Mapeamento Geológico e análise estrutural do afloramento da Praia do Hospital Espanhol, Salvador, Bahia - Andre Luiz de Souza e Souza (2010.2)

Banca: Profa. Dra. Simone Cerqueira Pereira Cruz - IGEO/UFBA - Orientadora, Dr. Reginaldo Alves dos Santos - CPRM, Profa. Dra. Ângela Beatriz de Menezes Leal - IGEO/UFBA , Geólogo Éder Medeiros - IGEO/UFBA

Resumo: Na orla da cidade de Salvador, Bahia, afloram rochas do Cinturão Metamórfico paleoproterozóico Salvador-Esplanada, com trend preferencial segundo NE-SW. A escassez de estudos de mapeamento de detalhe envolvendo esse cinturão motivou este projeto, que visa levantar dados geológicos sobre a sua evolução tectônica através do mapeamento na escala 1:300. A área de trabalho é um amplo lajedo em frente do Hospital Espanhol, na praia da Barra, entre o Forte de Santa Maria e o Farol da Barra, com uma variedade de rochas e estruturas deformacionais.
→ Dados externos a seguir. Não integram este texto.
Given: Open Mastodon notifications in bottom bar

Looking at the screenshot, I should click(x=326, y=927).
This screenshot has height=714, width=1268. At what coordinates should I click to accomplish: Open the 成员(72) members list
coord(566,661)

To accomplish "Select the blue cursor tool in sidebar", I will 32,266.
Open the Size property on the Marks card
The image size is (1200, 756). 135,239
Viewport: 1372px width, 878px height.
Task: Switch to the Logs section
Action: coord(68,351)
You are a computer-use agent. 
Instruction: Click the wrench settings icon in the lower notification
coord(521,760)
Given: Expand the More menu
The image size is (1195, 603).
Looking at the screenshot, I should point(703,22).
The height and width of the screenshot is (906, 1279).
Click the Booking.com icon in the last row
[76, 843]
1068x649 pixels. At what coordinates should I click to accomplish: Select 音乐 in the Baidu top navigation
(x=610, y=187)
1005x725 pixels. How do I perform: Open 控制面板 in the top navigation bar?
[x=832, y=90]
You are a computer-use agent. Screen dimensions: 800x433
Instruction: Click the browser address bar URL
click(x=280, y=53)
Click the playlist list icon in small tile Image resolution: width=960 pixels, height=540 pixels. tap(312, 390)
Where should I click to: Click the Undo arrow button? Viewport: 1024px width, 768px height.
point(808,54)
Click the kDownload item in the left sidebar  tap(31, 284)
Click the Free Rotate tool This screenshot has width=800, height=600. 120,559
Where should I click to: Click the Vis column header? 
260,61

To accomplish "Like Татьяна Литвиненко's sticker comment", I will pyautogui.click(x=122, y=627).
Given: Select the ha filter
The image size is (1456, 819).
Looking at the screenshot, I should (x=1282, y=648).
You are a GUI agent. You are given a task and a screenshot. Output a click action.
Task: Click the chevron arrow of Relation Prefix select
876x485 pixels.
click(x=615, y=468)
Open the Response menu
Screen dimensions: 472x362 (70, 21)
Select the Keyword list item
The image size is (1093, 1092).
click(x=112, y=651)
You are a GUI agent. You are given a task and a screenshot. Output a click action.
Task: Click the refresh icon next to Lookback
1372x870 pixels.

O mapeamento levado a efeito permitiu identificar rochas granulíticas, como tonalito granulítico, granada monzogranito milonítico e granulito alumino-magnesiano. Além dessas unidades, foram também identificados duas gerações de diques, sendo uma geração de rocha félsica, que corresponde a sienogranito não deformado, e uma outra geração de rocha máfica, representado por diabásio. Sedimentos neogênicos representados por conglomerados com cimento carbonático e areias inconsolidadas completam o cenário litológico. O registro estrutural levantado permitiu identificar um conjunto de estruturas dúcteis associadas com a fase Dn de deformação, que foi subdividida em três estágios evolutivos. O primeiro, Dn’, foi responsável pela geração da foliação Sn’, pela paralelização dessa estrutura com a foliação Sn-1 e pela formação do bandamento gnáissico. Dobras isoclinais, sem raiz e com plano axial paralelizado com a foliação Sn’ foram nucleadas. Além da foliação Sn’, lineação de estiramento (Lxn’), lineação mineral (Lmn’), boudins e duplex foram nucleados nesse estágio de deformação. A vergência geral do movimento é de NE para SW. A progressão da deformação Dn’ levou a nucleação de dobras suaves a abertas com envoltória simétrica durante o estágio Dn”. Em condições tardi Dn’’ houve a instalação dos diques félsicos, intrusivos nos granulitos. Em seguida, zonas de cisalhamento rúptil-dúctil foram nucleadas (estágio Dn’”) (Fase Dn+1?). Diques máficos foram colocados possivelmente relacionado com extensão neoproterozóica. Truncando os diques um conjunto de zonas de cisalhamento rúpteis e fraturas foram desenvolvidas (Dn+2?), com orientação preferencial segundo N120°-N130°. Possivelmente, essa última fase deformacional está associada com a abertura da Bacia do Recôncavo e do Oceano Atlântico Sul.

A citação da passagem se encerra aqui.